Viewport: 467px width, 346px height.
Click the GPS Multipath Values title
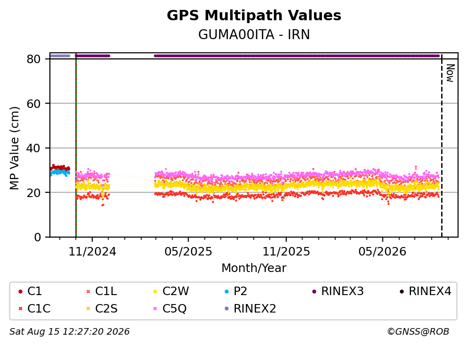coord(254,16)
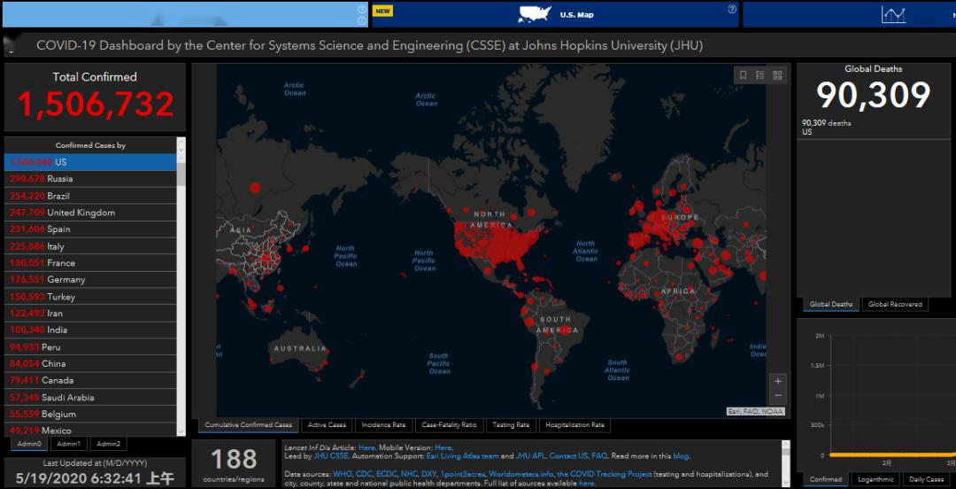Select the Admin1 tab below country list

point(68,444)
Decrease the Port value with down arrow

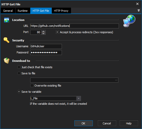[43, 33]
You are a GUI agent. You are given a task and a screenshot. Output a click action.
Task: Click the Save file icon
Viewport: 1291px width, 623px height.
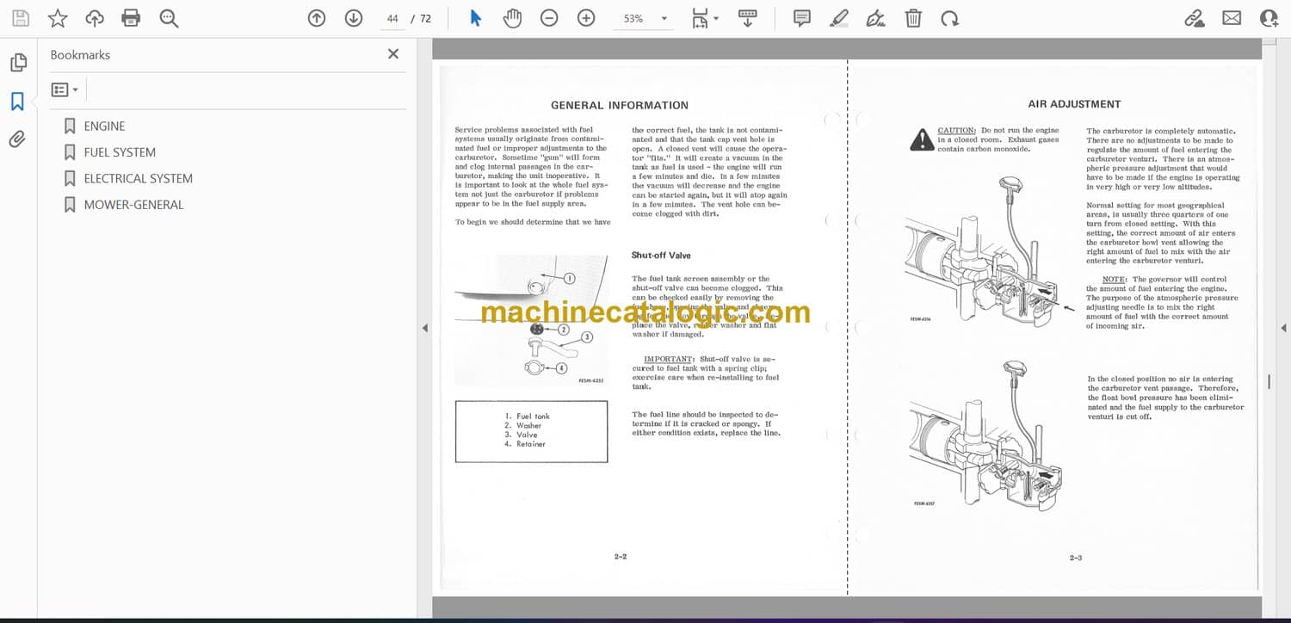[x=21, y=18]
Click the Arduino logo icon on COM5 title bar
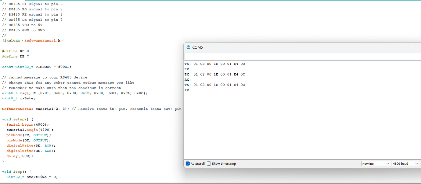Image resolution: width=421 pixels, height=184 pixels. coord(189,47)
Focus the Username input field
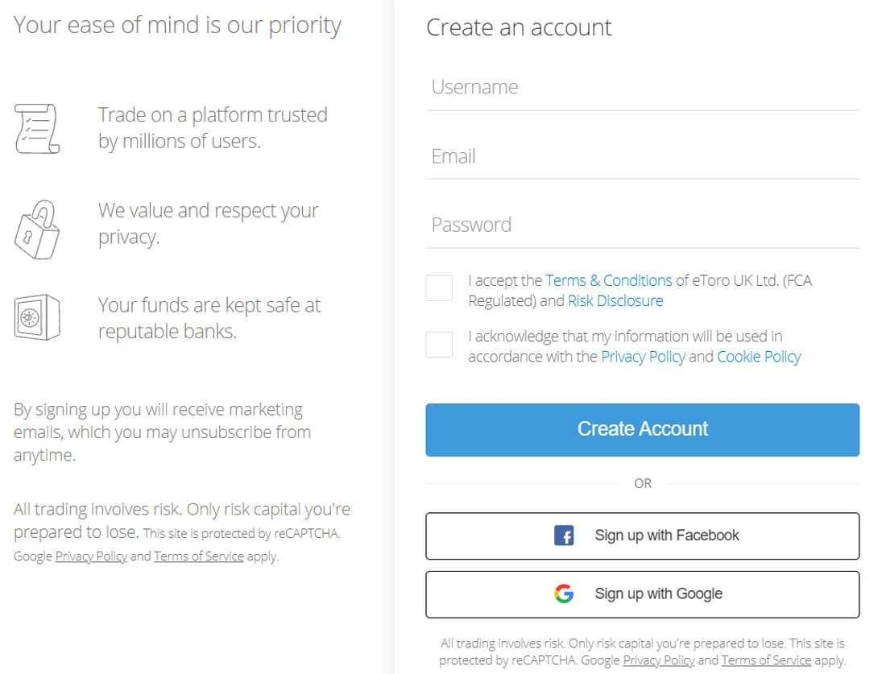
= = =
» Your task: Your reply is the full set of entries reproduced exactly, with images omitted.

» Task solution:
Viewport: 467px width, 346px height.
Click the GPS Multipath Values title
coord(254,16)
Select the Admin1 tab below country list

point(68,444)
Decrease the Port value with down arrow

[43, 33]
You are a GUI agent. You are given a task and a screenshot. Output a click action.
Task: Click the Save file icon
Viewport: 1291px width, 623px height.
[x=21, y=18]
Click the Arduino logo icon on COM5 title bar
Image resolution: width=421 pixels, height=184 pixels. coord(189,47)
Focus the Username input field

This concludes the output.